The mental health impact of the Covid-19 pandemic, lock down and social distancing among health workers and others.

 

‘As a young person with goals and aspirations set at the beginning of the year I never imagined that a time will come when I will not be able to leave my house-This still seems like a dream  I am yet to wake up from’

Elizabeth Talatu, SRHR youth advocate

This is the story of many young persons during this period of the pandemic

The Pandemic took the world by surprise, but what has been different is the ways countries have responded to it. Young people constitute 18 billion of world’s population and 90% live in developing countries. 

What has posed challenges in handling the pandemic?

Young people in Nigeria were never exposed to online learning. The worse hit are people in the rural communities-during this period young people especially in Northern Nigeria and states such as Bornu where insurgents have destroyed livelihoods have been cut off from learning. Kano state and indeed many other states in Nigeria have no portable water, washing of hands is even a challenge.

A few sexual and reproductive health and rights youth friendly facilities have been shut down. The new focus is on how to end the covid-19, with total neglect of the SRHR needs of young people.  During this period two adolescent girls reported to Vision Spring Initiatives that they are pregnant and only got to know during the lock down. There must be other cases of unplanned pregnancies. There is acute shortage of SRHR services. Many aspects of lives have been brought to a halt!
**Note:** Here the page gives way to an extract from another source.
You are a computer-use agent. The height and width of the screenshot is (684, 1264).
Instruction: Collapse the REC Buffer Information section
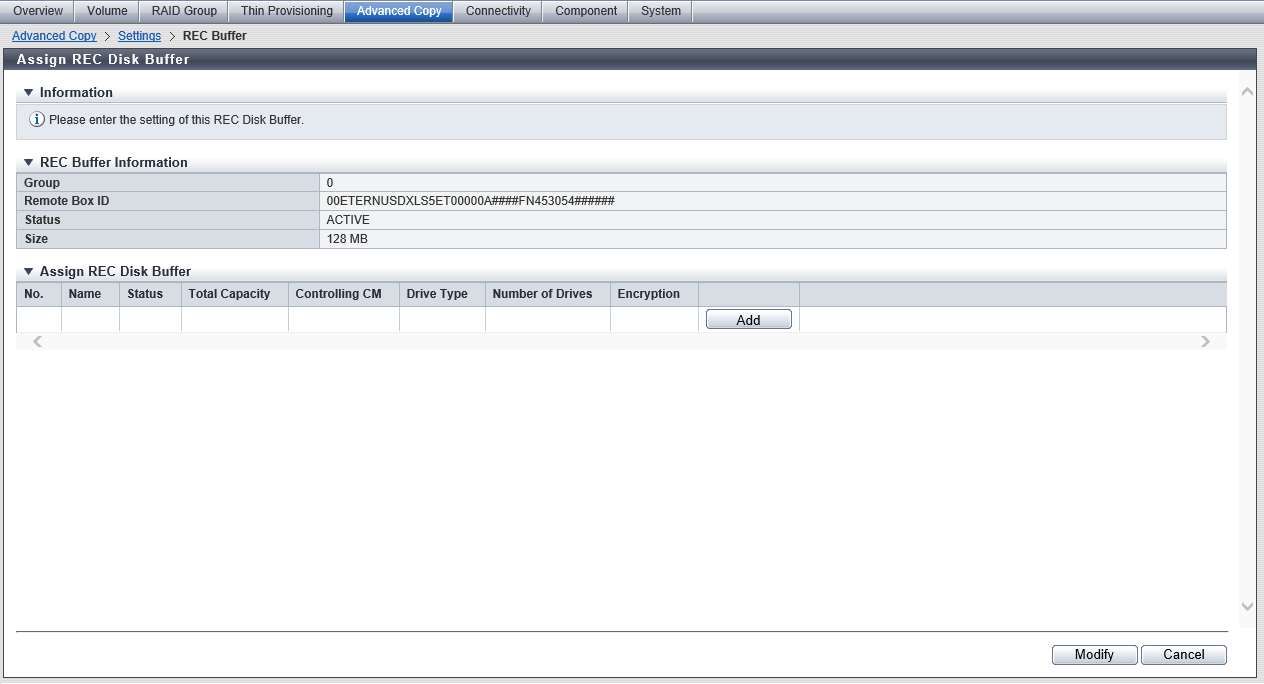pos(29,162)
There has been increased incidence of gender based violence. Many Women and girls are locked down at home with perpetrators; husbands, brothers, neighbours and boyfriends.  There is currently no means of accessing the few shelters around Nigeria due to the difficulty and imposition of lock down and the fear of infecting those at the facilities. Perpetrators cannot be taken to police stations due to lock down. Life practically came to a halt. The statement by the president on distribution of palliatives mentioned 30% for widows, 30% for single mothers, 30% for persons with disabilities and 10% for all other categories of citizens; unfortunately young people who might become sex objects during food shortage were not taken into consideration.

Many civil society organisations that can move around and respond to cases of violence against women or offer basic mediation roles were not issued with government authorised passes to facilitate movement and intervention. 

What should be done moving forward?

The sexual and reproductive health and rights needs of young people must be prioritized. There must be knowledge building that emphasizes self-care and access to youth friendly centres with adequate instructions on how to stay safe-a number of civil societies provide robust SRHR services in the country and can function effectively during lock down with adequate information and guidance.

Nigeria must begin to focus on and leverage on-line learning as a means of ensuring that communities are not cut off during emergencies such as the one presented by Covid-19. Radio and television must become new ways of learning. This can only be made possible by uninterrupted electricity supply to ensure that homes in rural areas benefit.

Civil society organisations working with agencies such as the Domestic and Sexual Violence Response Team of the Ministry of Justice should be issued passes (government movement authorisation) to enable them perform their role of responding to survivors of violence. 

There is an urgent need for census. The UN’s estimate of Nigeria at 200 million is not enough. The real population of Nigeria must be ascertained to enable adequate planning. This will be followed by development of social register in all states to determine how many Nigerians are living with disabilities, how many are widow/widowers, how many are out of job, how many are in the formal and informal sector.

Funding support received during the Pandemic should be transparently utilised so as not to leave room for speculation; this can be achieved through setting up a monitoring agency to monitor spending. 

Young people such as youth coppers and other groups within religious spaces should be part of government planning Committee during emergencies and on all other situations that might affect their well-being.  

Private sector should be more involved; telecommunication companies, Cable TV providers   Media outlets, banks, and others should contribute towards helping alleviate the sufferings of the populace.

 Civil society groups, faith based groups and others in humanitarian service should partner with government in tackling challenges posed by the pandemic. 

 

Contributed By:

Ngozi Nwosu-Juba 

Project Director, Vision Spring Initiatives.